C:\Norman\NVC\BIN\Zanda.exe
C:\NORMAN\Nvc\BIN\NVCSCHED.EXE
C:\NORMAN\Nvc\BIN\nipsvc.exe
C:\NORMAN\Nvc\BIN\ZLH.EXE
C:\NORMAN\Nvc\BIN\NYMSE.EXE
C:\NORMAN\Nvc\BIN\NIP.EXE

Possibly do a full uninstall/reinstall of Norman AV.
UPDATE!! your Spybot/AdAware/Hijackthis and run all three again and repost.

Oh, and unless you have a russian startpage, have HjT fix checked on this one:
R0 - HKCU\Software\Microsoft\Internet Explorer\Main,Start Page = http://www.db.no/

Hi
I had the same problem with my new Acer-Notebook, it seems to be very slowly, then i searched for running processes.
After i disabled the ctfmon.exe process, the computer runs very faster.
That will not fix your problem with zanda.exe, but maybe the performace-problem!
For description of ctfmon.exe, look at:
http://support.microsoft.com/default.aspx?scid=http://support.microsoft.com:80/support/kb/articles/Q282/5/99.asp&NoWebContent=1

Happy new year!
Gerhard, Austria

Thanks Gerhard,
we're still waiting on a response from Hallvard.
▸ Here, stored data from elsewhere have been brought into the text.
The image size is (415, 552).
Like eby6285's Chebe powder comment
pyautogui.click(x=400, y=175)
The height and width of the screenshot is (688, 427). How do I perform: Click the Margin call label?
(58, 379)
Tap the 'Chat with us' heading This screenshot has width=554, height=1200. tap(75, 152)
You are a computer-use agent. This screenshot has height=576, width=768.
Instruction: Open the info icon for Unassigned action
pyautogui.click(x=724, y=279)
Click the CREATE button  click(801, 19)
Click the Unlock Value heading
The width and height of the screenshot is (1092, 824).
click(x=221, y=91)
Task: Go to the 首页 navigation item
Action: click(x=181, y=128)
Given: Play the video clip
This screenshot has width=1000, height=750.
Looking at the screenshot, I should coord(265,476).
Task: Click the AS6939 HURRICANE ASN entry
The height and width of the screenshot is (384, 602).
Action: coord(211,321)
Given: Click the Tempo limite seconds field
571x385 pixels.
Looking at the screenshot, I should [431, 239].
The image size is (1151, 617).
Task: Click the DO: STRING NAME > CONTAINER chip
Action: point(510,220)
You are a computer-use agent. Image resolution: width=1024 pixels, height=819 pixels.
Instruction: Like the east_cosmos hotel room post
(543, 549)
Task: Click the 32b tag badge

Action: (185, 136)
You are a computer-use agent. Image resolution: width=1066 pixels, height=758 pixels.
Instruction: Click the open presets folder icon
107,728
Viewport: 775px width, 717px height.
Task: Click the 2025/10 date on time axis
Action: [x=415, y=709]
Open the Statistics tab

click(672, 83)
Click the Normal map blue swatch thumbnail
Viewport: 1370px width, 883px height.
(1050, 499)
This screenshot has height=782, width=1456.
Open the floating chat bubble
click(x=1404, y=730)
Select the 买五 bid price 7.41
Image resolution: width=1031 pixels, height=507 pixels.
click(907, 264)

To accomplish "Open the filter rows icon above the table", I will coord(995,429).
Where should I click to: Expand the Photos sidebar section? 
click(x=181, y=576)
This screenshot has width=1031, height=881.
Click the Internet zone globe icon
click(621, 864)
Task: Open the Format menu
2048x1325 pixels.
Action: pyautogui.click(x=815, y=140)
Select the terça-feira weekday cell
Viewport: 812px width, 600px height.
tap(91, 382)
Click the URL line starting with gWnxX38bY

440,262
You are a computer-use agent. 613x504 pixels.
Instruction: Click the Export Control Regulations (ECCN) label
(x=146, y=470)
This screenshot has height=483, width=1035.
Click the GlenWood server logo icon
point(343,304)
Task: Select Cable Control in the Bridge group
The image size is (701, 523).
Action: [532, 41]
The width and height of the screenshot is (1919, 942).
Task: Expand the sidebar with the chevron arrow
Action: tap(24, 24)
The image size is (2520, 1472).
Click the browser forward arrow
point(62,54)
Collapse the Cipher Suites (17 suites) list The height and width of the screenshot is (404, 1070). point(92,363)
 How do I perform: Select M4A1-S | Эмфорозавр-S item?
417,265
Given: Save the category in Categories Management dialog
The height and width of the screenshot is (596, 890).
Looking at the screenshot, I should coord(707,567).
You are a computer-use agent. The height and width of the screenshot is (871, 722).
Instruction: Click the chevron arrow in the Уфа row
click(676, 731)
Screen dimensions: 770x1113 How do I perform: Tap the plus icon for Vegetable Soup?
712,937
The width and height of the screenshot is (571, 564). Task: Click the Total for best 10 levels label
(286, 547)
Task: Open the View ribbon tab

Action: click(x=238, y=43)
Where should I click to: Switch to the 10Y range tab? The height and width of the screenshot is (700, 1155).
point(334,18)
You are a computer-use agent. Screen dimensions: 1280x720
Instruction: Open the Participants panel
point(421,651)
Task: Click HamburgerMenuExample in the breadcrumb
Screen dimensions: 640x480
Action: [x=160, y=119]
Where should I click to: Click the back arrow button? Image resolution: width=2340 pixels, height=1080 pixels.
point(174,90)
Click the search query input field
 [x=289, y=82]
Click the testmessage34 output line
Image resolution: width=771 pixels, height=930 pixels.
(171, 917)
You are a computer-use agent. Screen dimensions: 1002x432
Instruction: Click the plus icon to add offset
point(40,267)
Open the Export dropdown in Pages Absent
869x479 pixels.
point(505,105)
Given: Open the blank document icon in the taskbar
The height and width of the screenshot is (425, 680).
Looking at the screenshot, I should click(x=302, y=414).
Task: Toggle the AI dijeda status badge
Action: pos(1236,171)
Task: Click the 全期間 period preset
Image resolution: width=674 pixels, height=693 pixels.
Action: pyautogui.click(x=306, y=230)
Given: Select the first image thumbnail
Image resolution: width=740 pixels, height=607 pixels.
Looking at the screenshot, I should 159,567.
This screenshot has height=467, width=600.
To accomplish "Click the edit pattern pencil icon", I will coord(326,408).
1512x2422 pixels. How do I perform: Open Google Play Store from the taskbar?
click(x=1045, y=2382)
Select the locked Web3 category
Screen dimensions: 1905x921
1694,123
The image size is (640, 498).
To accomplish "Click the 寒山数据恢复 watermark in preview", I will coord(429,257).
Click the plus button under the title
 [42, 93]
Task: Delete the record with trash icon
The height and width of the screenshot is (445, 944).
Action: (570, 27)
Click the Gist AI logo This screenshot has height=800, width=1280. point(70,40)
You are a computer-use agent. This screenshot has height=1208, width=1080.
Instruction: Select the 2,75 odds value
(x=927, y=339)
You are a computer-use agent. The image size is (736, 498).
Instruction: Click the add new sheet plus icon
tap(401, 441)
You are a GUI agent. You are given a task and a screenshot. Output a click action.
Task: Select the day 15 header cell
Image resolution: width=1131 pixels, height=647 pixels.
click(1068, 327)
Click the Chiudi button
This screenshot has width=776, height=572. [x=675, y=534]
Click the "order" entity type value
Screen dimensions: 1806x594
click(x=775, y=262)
There are some things to fix on his log that should improve performance.

The AV has been disabled most likely, and there is spyware on that log,and yes ctfmon is running possibly at high cpu, with a 1600 256 it should cope; but not for long without SP1 protection.